Some thoughts on "aquatic cross training..."

It’s no secret that many of us have our "roots", so to speak, in saltwater.

My recent hobby/industry background had me firmly planted on the "high side" of the "specific gravity line" - being both an avid reef hobbyist/lecturer, and former co-owner of one of the reef aquarium worlds' most admired and respected coral propagation facilities/coral vendors. And during that time, I always admired and kept freshwater aquariums, too. And my story isn't all that unique.

Whether it was a quick stint with a clownfish in a 10-gallon tank 15 years ago, or full-on reef tank not all that long ago, saltwater is not a strange “media” to most of us in the general aquarium community. However, for some reason, in recent years, there was this “stigma” associated with even liking saltwater in the freshwater world- let alone admitting that you had a saltwater tank. It was like it was a real risky proposition for your “cred” as a planted tank lover, cichlid breeder, or whatever. And blackwater, botanical-style? WTF is THAT?

"You're crossing over to the 'Dark Side' now." is a common tease you'll hear from your hardcore FW friends if you admit to setting up- or even explore- the possibility of a reef tank. And you wouldn't believe the reaction I received from my reef-keeping friends when they heard I sold my interest in the coral propagation facility and started Tannin Aquatics: "Are you kidding me- like, brown beginner's fishes... Really?
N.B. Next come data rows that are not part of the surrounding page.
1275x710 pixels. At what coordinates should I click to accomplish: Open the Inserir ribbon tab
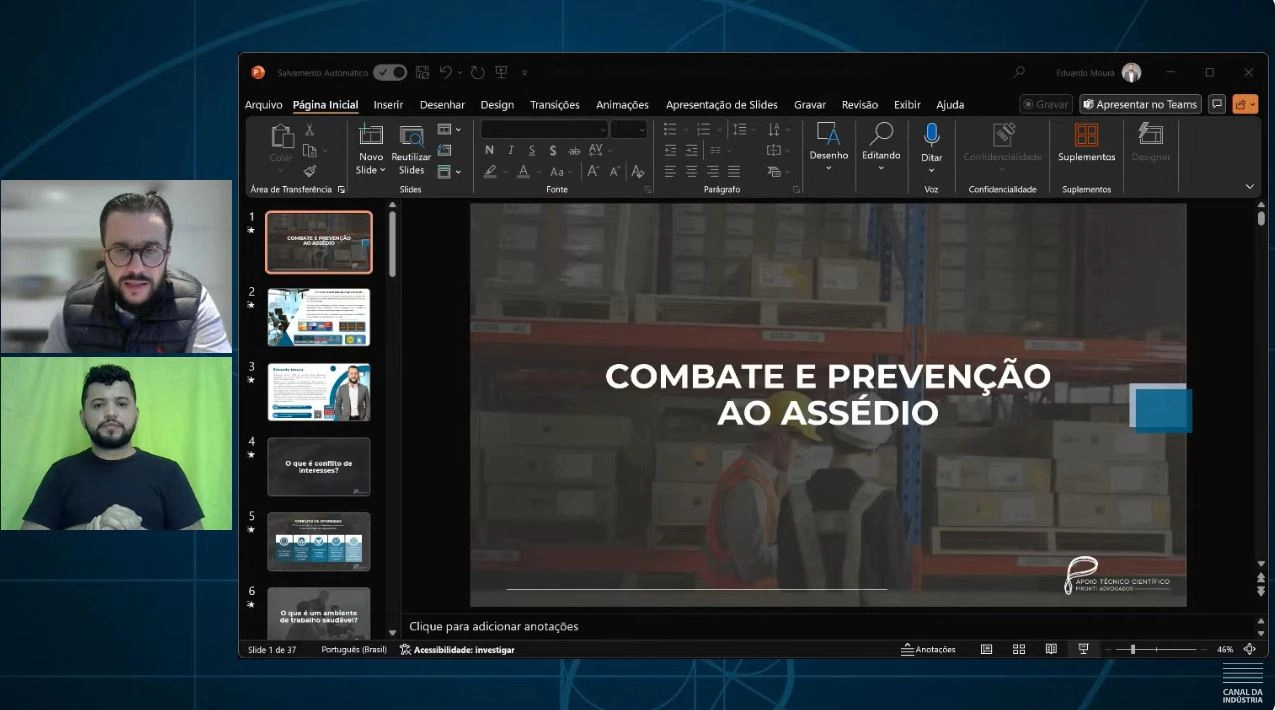click(x=388, y=104)
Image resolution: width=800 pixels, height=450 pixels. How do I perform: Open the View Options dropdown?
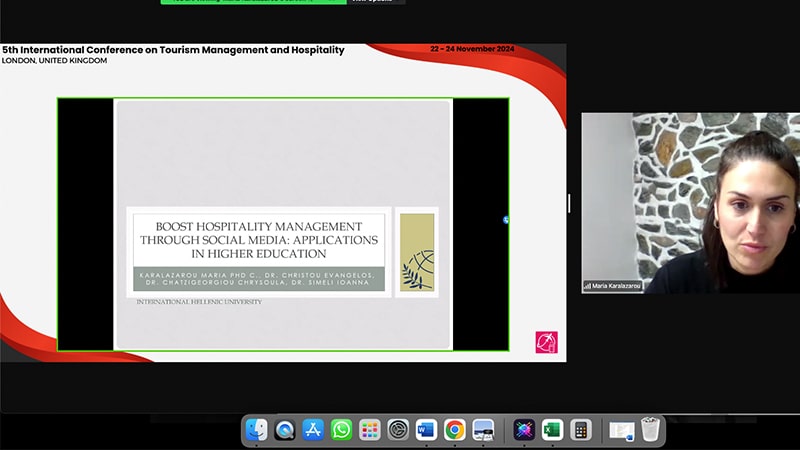point(375,1)
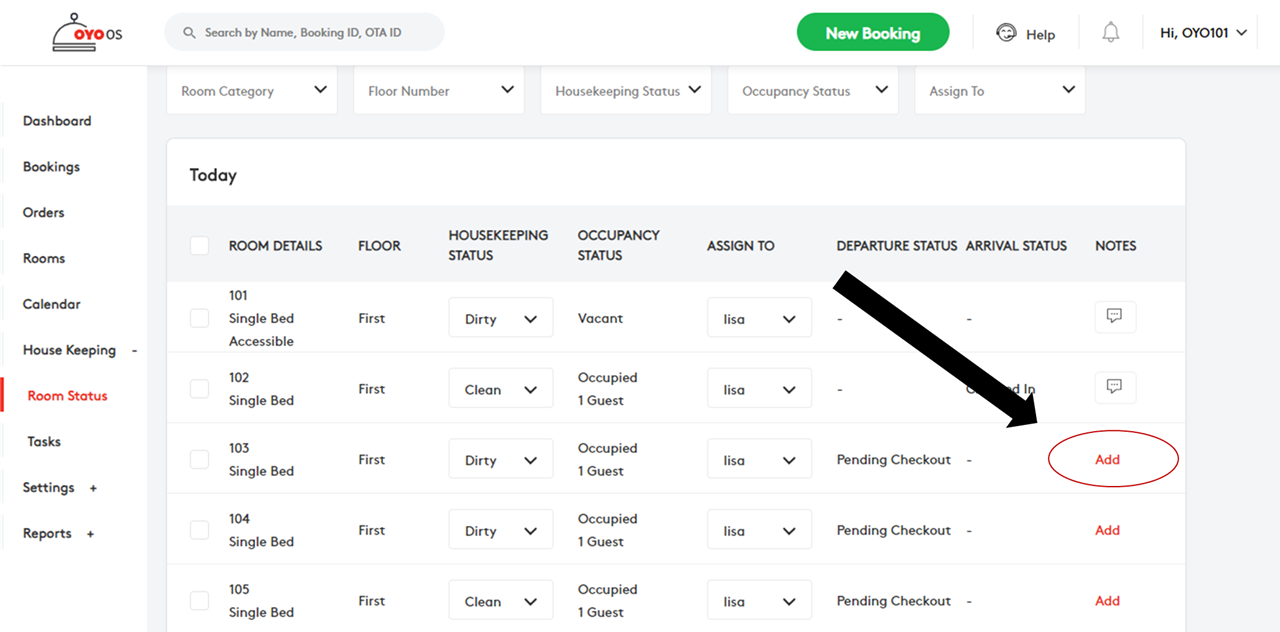Viewport: 1280px width, 632px height.
Task: Check the box for room 103
Action: tap(200, 459)
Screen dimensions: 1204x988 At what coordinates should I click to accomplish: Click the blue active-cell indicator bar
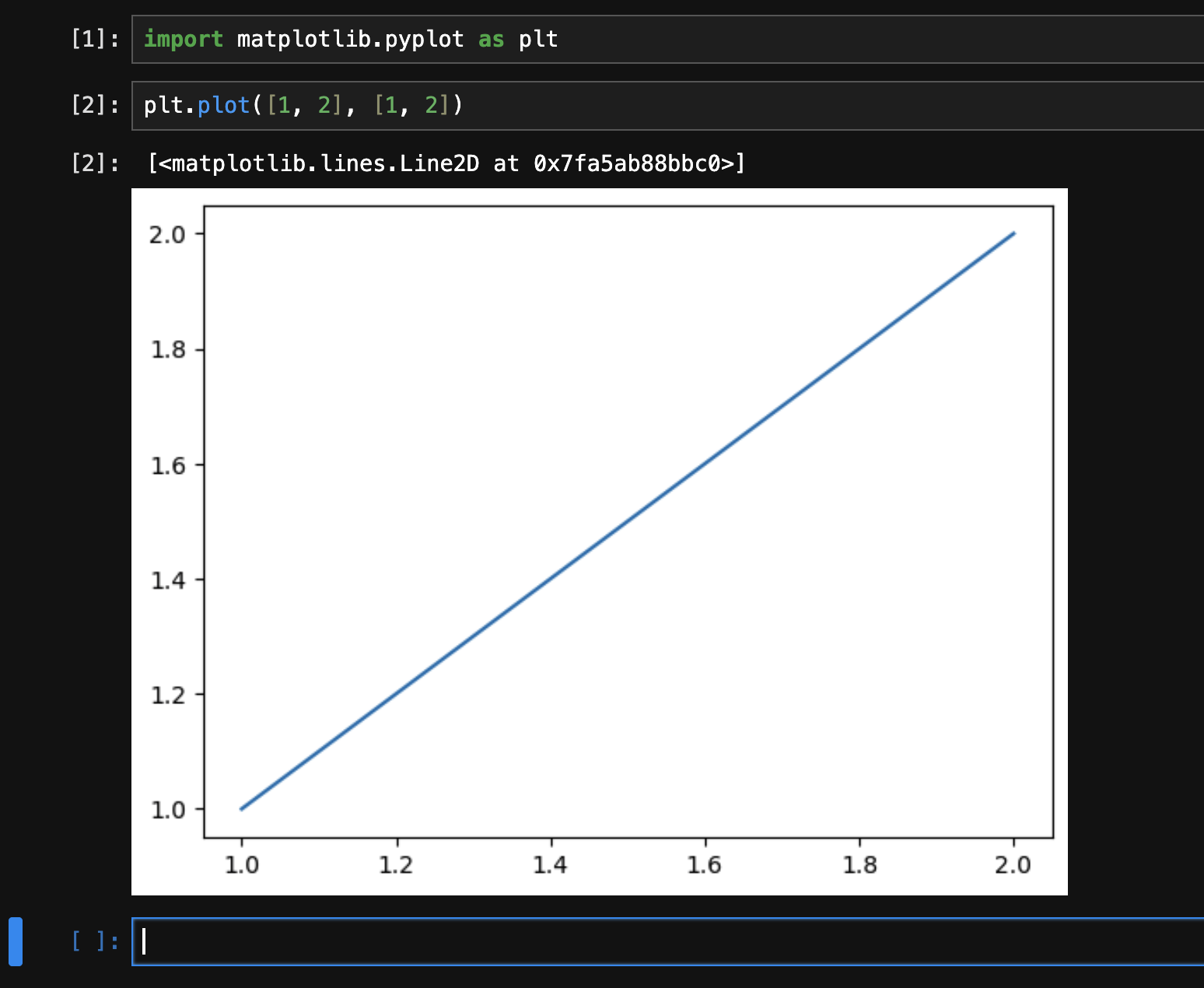16,941
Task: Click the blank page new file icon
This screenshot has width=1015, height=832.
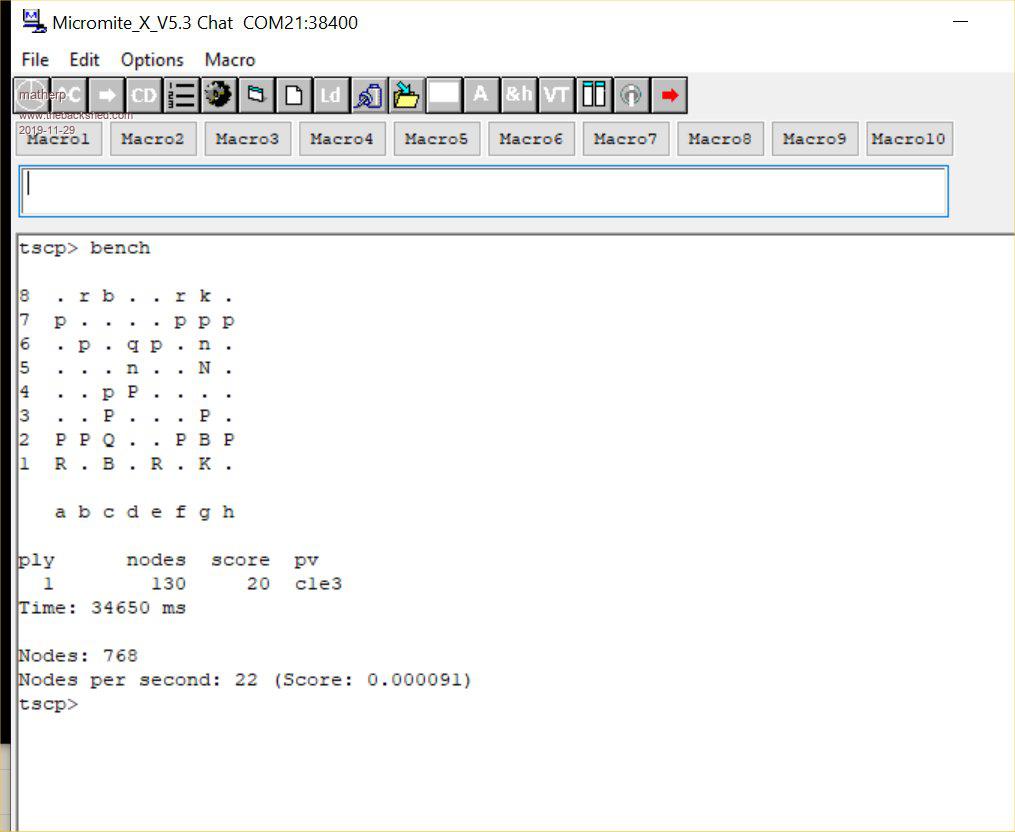Action: [x=293, y=95]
It was as if they viewed this as some sort of "downgrade" or something.

As if there is such a difference in the "culture" or overall attitudes between reefers and say, freshwater aquascaping or biotope-aquarium-loving fanatics, I have yet to see a significant one. Trust me, I'm in both worlds, and factions among each side see the other as "snobby" and "elitist"; it's kind of funny!  And it works both ways, trust me. As recently as a couple of years ago, I remember getting gently teased by my reefer friends when I professed my love for freshwater. And I also remember attendees at my talks around the country coming up afterwards and sheepishly “confessing” that they had a soft spot for freshwater, too! 

It's funny how times change.

With the advent of so-called “high-end” planted freshwater planted tanks, with their associated concept, CO2 injection, reactors, lighting, and such,  and with the unabashedly unique idea of botanical-style aquairums- there has been a palpable shift in the reef aquarium hobby’s collective mindset about the “cool factor” of freshwater tanks! Suddenly, it’s in "vogue" to not just talk about, but to aspire to- or even own, a freshwater system- particularly one of the “high tech" planted systems, which are the freshwater equivalent of a reef system…I can’t help but think that the gadgetry/systematic approach and ‘exclusivity” factor of these “high end” FW systems is part of the “new appeal.”

And of course, there are more and more super experienced planted tank enthusiasts and fish breeders who want to set up a reef tank to "dabble" with corals. They're already familiar with husbandry, water quality management, and systems design, so it's simply a matter of working with a different "media", much like an artist might work with oil paint and acrylic. The nitrogen cycle, temperature management, filter media, and 80% of the system designs/equipment are the same in both freshwater and saltwater.

There are many, many compelling reasons why a freshwater hobbyist SHOULD own a saltwater tank (reef, especially). I’m throwing out a few that come to mind just to spur some further discussion and provoke you to try one if you‘ve been on the fence a bit. Here they are- in no particular order:

*Saltwater aquariums offer a totally different aesthetic experience- Yeah, imagine a tank that you light with customized blends of color, regardless of the form factor of light that you use…simply because corals require it. No yellow daylight look here, baby. And the vibrant pinks, greens, yellows, and blues, of corals and marine fishes offer an entirely different palette to work with.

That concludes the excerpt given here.